:: RECORDS FOR THE EXERCISE
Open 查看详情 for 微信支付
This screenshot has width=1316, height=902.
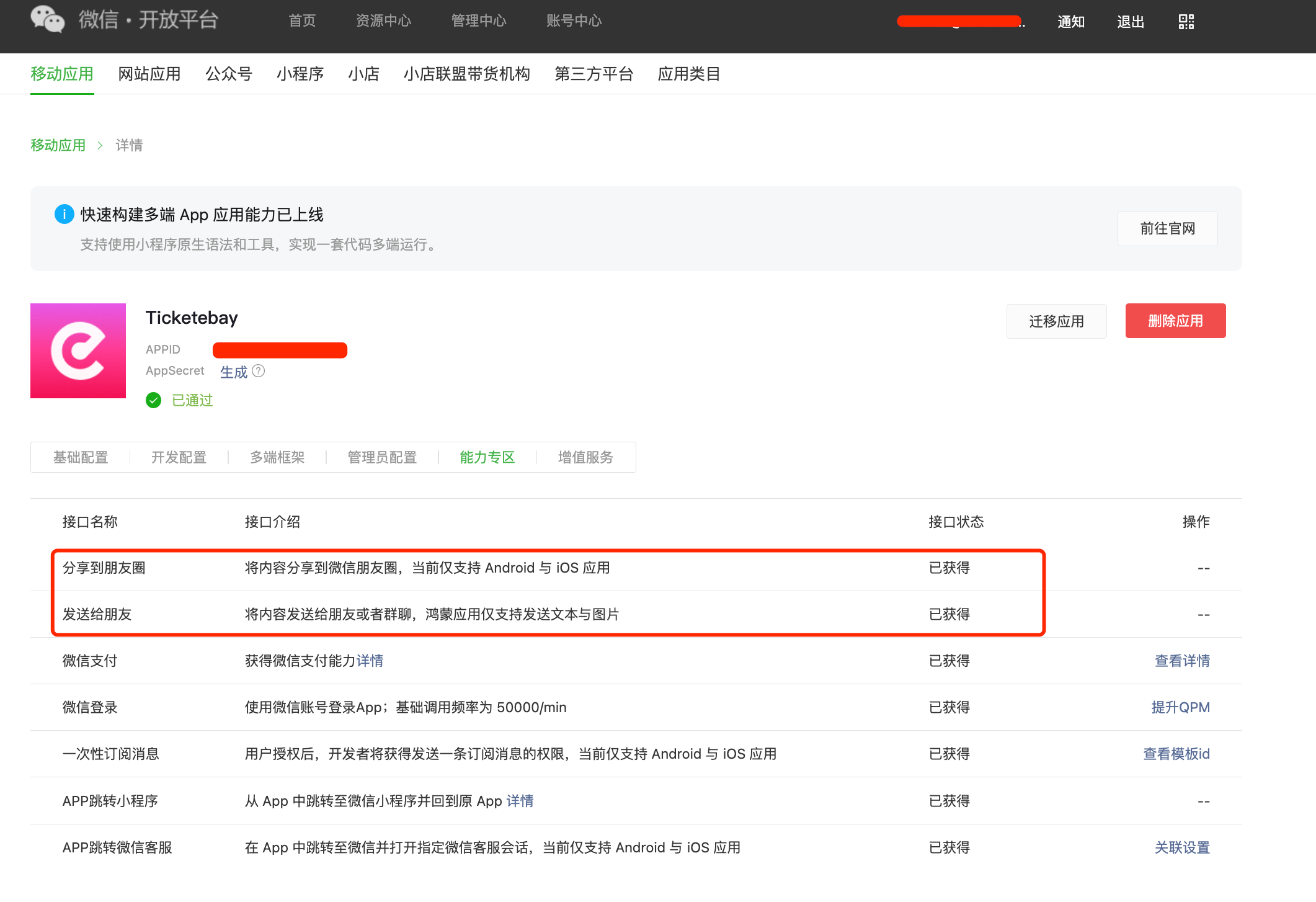[x=1181, y=661]
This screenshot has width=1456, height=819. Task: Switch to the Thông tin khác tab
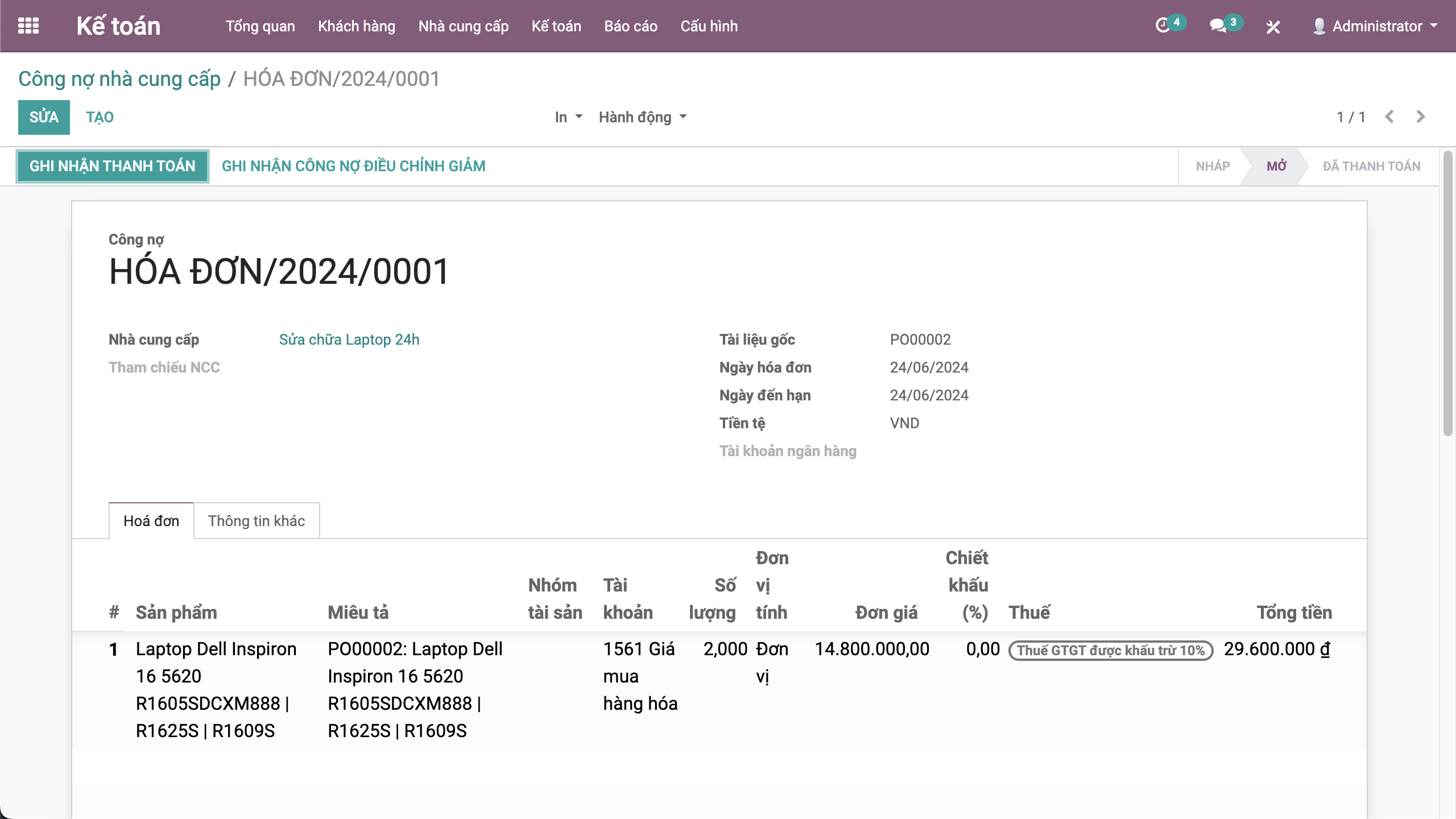[x=257, y=521]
::::
WHAT THIS TASK INVOLVES: Please repeat, exactly and with nothing else, the lines from the one containing "This screenshot has width=1456, height=819." to the last line of the entries, both included, excluding any pictures.

YOUR RESPONSE:
This screenshot has width=1456, height=819. Task: Switch to the Thông tin khác tab
[x=257, y=521]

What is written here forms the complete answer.